TEXTABSCHNITT:
Die Bäume, die
die um den Hotelparkplatz gezogene Mauer überragen, lassen keinen
Zweifel: Um mich herum ist Afrika! Mit dieser beruhigenden Erkenntnis
suche ich das Frühstücksbuffet auf, dessen Angebot es mir leicht
macht, die zum Überleben bis zum Mittagessen benötigte Nahrung
aufzunehmen. Es gibt allerlei Gebratenes, Eier, Obst, Säfte, Cornflakes,
Toast. Das gewöhnliche kontinentale Marmeladenbrot gibt es ebenfalls,
auch wenn man etwas danach suchen muss. Noch während des Frühstücks
kassiert Wolfgang als "Trinkgeldkassenwart" von jedem den Trinkgeldanteil
für die Mount Kenia - Mannschaft.

DEINE AUFGABE: Gib den Textabschnitt über das Hotelfrühstück von „Die Bäume, die“ bis einschließlich „Kenia - Mannschaft.“ Wort für Wort wieder. Die Einträge haben mit dem Textabschnitt nichts zu tun.

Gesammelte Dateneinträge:
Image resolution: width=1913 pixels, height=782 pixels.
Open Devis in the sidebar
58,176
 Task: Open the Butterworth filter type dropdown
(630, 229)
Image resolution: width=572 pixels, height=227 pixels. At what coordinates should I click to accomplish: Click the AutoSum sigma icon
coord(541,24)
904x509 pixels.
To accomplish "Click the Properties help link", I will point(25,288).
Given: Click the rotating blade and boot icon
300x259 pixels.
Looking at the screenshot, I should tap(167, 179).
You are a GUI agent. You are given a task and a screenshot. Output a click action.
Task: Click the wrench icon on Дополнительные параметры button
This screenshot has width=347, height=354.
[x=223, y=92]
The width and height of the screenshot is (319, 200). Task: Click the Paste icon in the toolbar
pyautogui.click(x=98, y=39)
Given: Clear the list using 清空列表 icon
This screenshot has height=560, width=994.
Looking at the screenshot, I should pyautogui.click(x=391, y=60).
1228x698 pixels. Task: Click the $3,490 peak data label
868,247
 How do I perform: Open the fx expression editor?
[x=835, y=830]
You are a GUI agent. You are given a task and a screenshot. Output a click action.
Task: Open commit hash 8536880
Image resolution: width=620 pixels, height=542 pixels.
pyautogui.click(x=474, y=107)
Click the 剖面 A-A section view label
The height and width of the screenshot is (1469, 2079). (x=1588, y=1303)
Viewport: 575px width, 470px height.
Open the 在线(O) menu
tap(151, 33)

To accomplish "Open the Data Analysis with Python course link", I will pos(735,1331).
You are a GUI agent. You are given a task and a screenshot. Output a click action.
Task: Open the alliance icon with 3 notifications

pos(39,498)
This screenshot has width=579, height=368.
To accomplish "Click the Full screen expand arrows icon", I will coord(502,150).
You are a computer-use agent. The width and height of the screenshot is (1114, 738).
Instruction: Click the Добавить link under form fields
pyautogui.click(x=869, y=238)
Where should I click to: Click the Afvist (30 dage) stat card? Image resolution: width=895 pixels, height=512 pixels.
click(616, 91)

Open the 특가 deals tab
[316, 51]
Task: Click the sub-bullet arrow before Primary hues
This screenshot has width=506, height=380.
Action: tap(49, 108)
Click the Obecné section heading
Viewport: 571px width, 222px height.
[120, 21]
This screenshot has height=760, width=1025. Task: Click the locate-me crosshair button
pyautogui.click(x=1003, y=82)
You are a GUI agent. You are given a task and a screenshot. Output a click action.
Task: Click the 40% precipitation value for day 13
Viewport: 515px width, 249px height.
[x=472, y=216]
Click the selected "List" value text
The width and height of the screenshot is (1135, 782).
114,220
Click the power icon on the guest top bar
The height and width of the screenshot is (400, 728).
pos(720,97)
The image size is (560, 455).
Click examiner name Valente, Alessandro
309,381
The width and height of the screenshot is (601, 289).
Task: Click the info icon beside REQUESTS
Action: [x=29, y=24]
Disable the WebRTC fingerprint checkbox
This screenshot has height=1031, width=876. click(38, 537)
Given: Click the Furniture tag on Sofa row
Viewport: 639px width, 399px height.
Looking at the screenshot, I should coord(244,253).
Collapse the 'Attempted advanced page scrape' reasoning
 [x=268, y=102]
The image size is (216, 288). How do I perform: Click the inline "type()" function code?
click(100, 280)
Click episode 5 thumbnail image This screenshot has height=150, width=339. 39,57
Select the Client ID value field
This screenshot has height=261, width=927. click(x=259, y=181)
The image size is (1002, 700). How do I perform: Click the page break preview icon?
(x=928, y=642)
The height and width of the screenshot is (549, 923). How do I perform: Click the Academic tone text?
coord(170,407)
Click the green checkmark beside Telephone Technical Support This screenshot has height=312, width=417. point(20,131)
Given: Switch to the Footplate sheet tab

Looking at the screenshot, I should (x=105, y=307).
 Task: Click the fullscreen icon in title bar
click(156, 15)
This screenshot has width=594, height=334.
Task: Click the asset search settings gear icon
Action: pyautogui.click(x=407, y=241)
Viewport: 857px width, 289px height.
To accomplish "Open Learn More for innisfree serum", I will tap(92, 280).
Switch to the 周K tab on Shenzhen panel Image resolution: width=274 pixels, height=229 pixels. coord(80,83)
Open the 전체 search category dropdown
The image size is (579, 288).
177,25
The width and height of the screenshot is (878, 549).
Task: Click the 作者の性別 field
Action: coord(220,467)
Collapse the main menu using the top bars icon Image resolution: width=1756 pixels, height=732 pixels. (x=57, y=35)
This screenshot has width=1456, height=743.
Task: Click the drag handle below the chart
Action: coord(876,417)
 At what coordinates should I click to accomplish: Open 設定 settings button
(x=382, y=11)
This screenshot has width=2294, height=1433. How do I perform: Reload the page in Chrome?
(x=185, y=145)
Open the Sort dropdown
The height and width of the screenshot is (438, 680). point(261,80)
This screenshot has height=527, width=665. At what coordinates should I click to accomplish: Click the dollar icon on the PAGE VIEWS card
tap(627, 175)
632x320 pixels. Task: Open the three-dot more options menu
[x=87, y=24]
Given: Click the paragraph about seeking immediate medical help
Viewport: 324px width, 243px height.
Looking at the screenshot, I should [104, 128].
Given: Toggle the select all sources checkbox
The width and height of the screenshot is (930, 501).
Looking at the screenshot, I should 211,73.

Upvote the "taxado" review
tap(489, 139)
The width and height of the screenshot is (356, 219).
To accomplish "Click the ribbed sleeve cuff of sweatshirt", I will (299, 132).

LÖSUNG:
Die Bäume, die
die um den Hotelparkplatz gezogene Mauer überragen, lassen keinen
Zweifel: Um mich herum ist Afrika! Mit dieser beruhigenden Erkenntnis
suche ich das Frühstücksbuffet auf, dessen Angebot es mir leicht
macht, die zum Überleben bis zum Mittagessen benötigte Nahrung
aufzunehmen. Es gibt allerlei Gebratenes, Eier, Obst, Säfte, Cornflakes,
Toast. Das gewöhnliche kontinentale Marmeladenbrot gibt es ebenfalls,
auch wenn man etwas danach suchen muss. Noch während des Frühstücks
kassiert Wolfgang als "Trinkgeldkassenwart" von jedem den Trinkgeldanteil
für die Mount Kenia - Mannschaft.